** PROBLEM STATEMENT **
Write out the records verbatim, from the line containing "You are a computer-use" through the line containing "(x=738, y=232)", both included.

** PROVIDED DATA **
******
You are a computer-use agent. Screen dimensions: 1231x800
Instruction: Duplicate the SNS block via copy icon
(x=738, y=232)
******
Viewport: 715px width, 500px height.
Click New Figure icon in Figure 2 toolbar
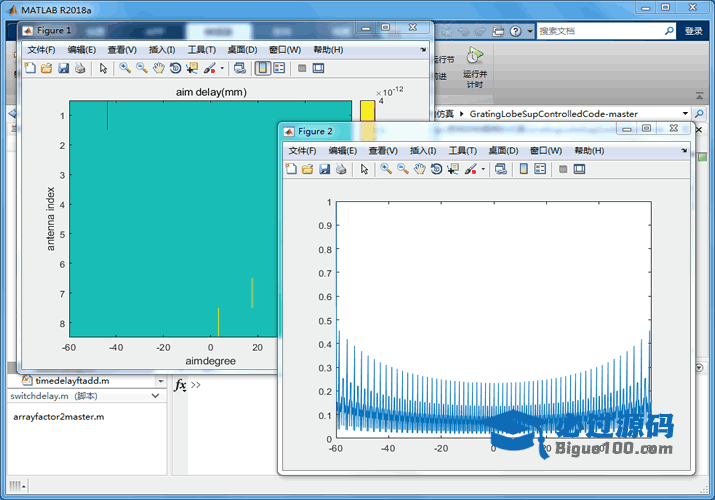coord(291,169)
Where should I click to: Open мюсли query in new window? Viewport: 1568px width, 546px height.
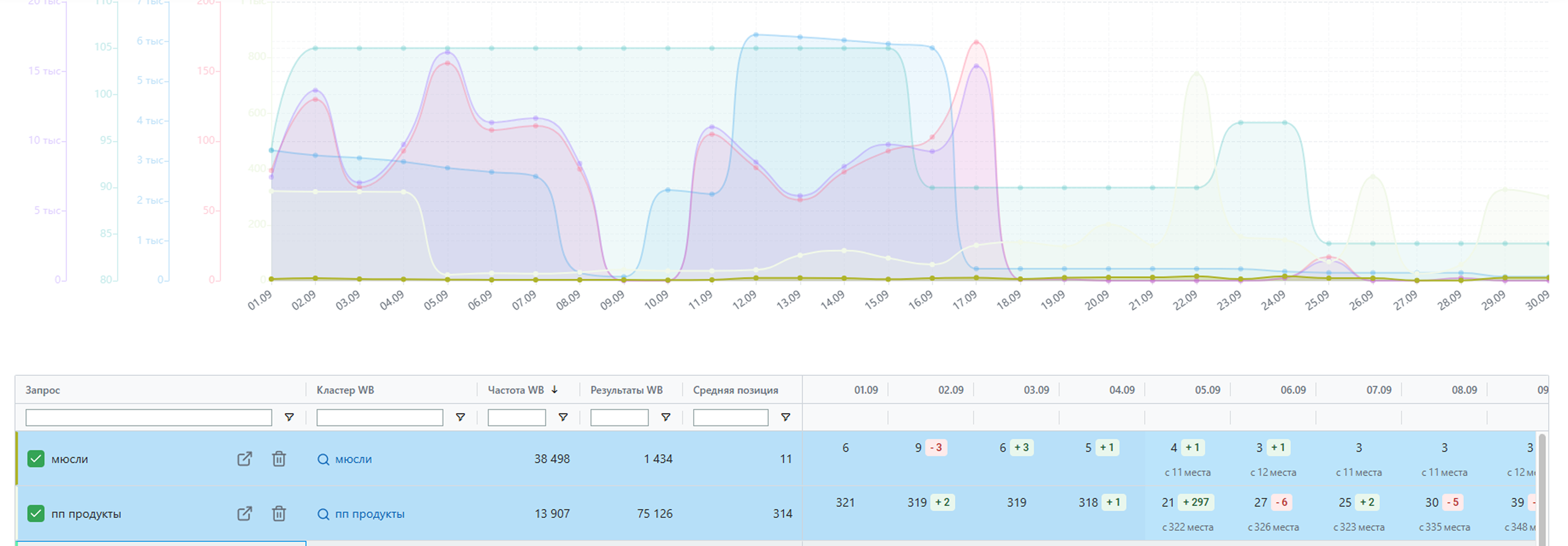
******
** COMPLETE ANSWER **
You are a computer-use agent. Screen dimensions: 1231x800
Instruction: Duplicate the SNS block via copy icon
(x=738, y=232)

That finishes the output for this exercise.